I wouldn’t go that far, thought Nicole but didn’t say. “It would be a crippling blow,” she temporized.
“Can Titan build a hundred of these?” asked Kreitzer, earning a look from the Primus.
“We have arranged to provide them the technological support they need to further our mutual goals.”
That would be no. Kreitzer needs to be careful here.
He seemed to recognize the danger and simply nodded.
“Primus, if we can be permitted to coordinate with Titan on their next attack, and if that attack comes in concert with our Scimitars, then we can actually end this war victorious and with minimal additional loss of Artemesian forces.”
“I agree with you, Minister Crozier.

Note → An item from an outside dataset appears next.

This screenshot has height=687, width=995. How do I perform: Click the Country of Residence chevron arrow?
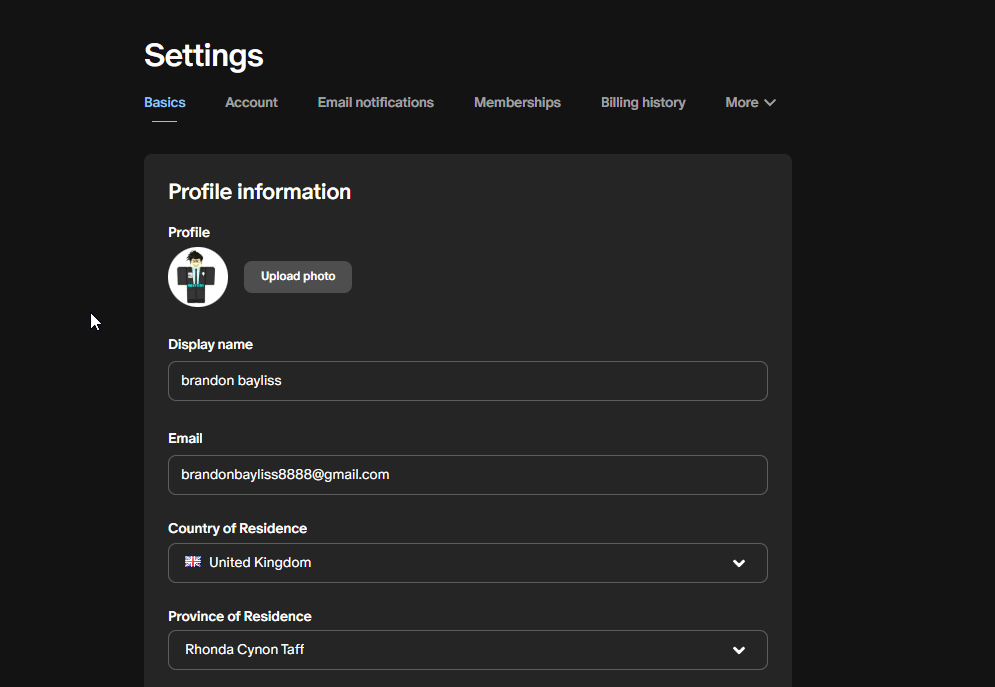[x=739, y=563]
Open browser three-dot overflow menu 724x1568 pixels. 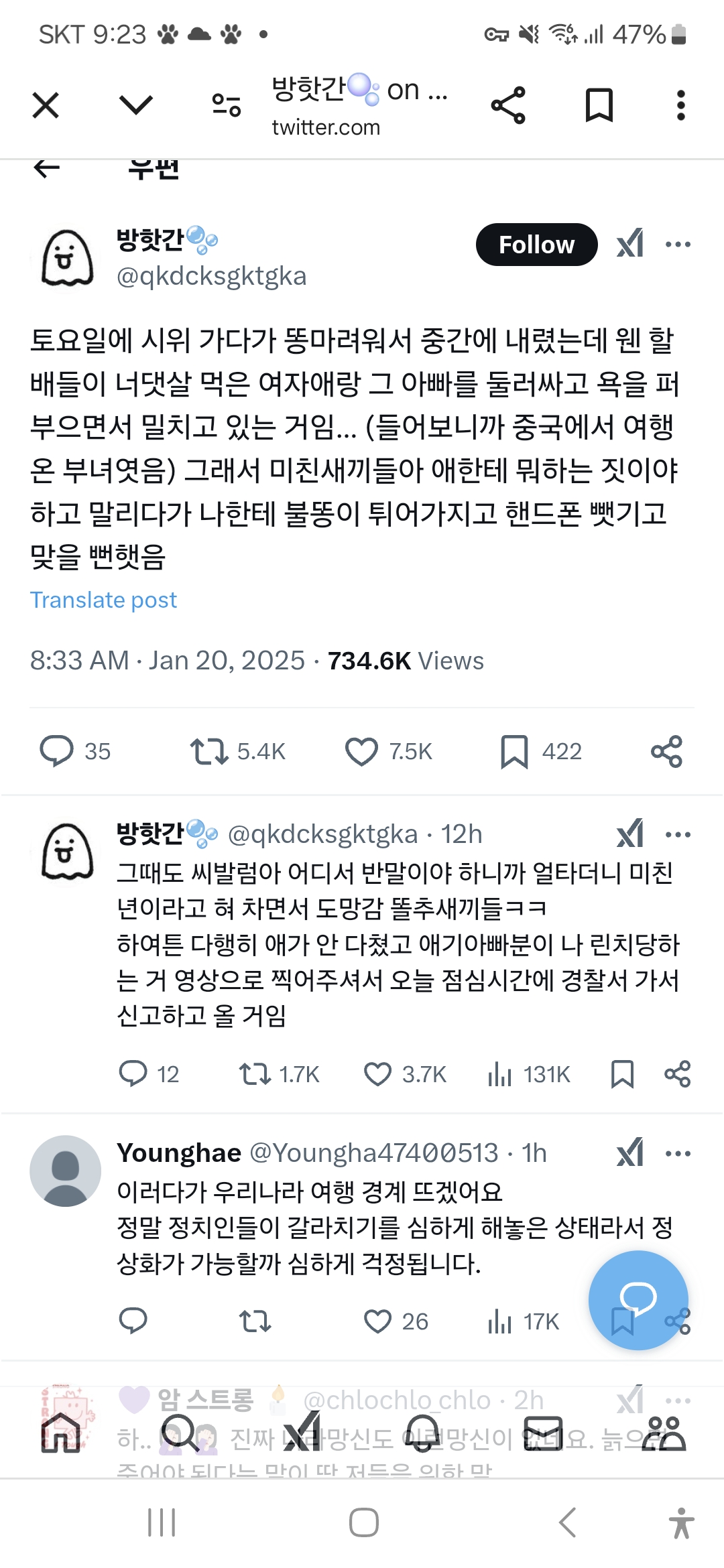coord(681,105)
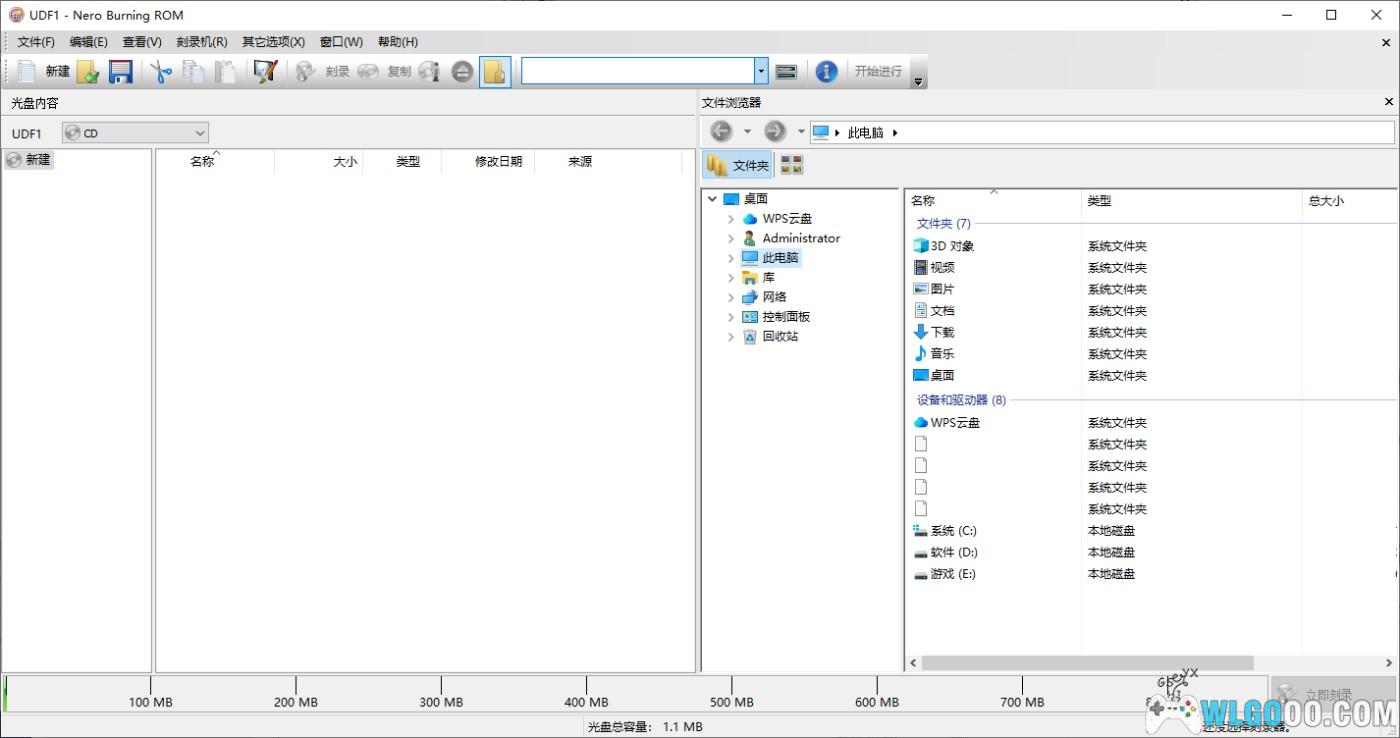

There are other considerations at play, of course, which I cannot share with you. But I’ll have the information on my Titan contacts sent to you, and you can do your job.”
“Primus,” Nicole said, before her attention could move on. “One more question.”
“Do you have any timetable for their production of weapons?”
The Primus thought, then shook her head. “That isn’t something we discussed. Tell me when you learn it.” She turned to Minister Dent. “What progress are you making on discrediting Cassidy?”
“The information has found fertile ground in various organizations who hold grudges against her,” said Dent. “There are a number of lawsuits underway, any one of which will cripple her and her organization. If she survives the attack Minister Crozier is now planning, she won’t be in any position to rebuild.”
“Lawsuits?” scoffed Newling. “I thought that this would get her locked away.”
“It isn’t that simple,” Dent explained. “Not on Earth, at least.”
“I thought you said this would be quick!”
“No, Primus. I said it would be more effective than any direct action we could take, and it should be.”
“Nothing is guaranteed on Earth, Primus. We can influence but not directly interfere.”
“More the pity. Very well. Keep me informed as the cases progress.”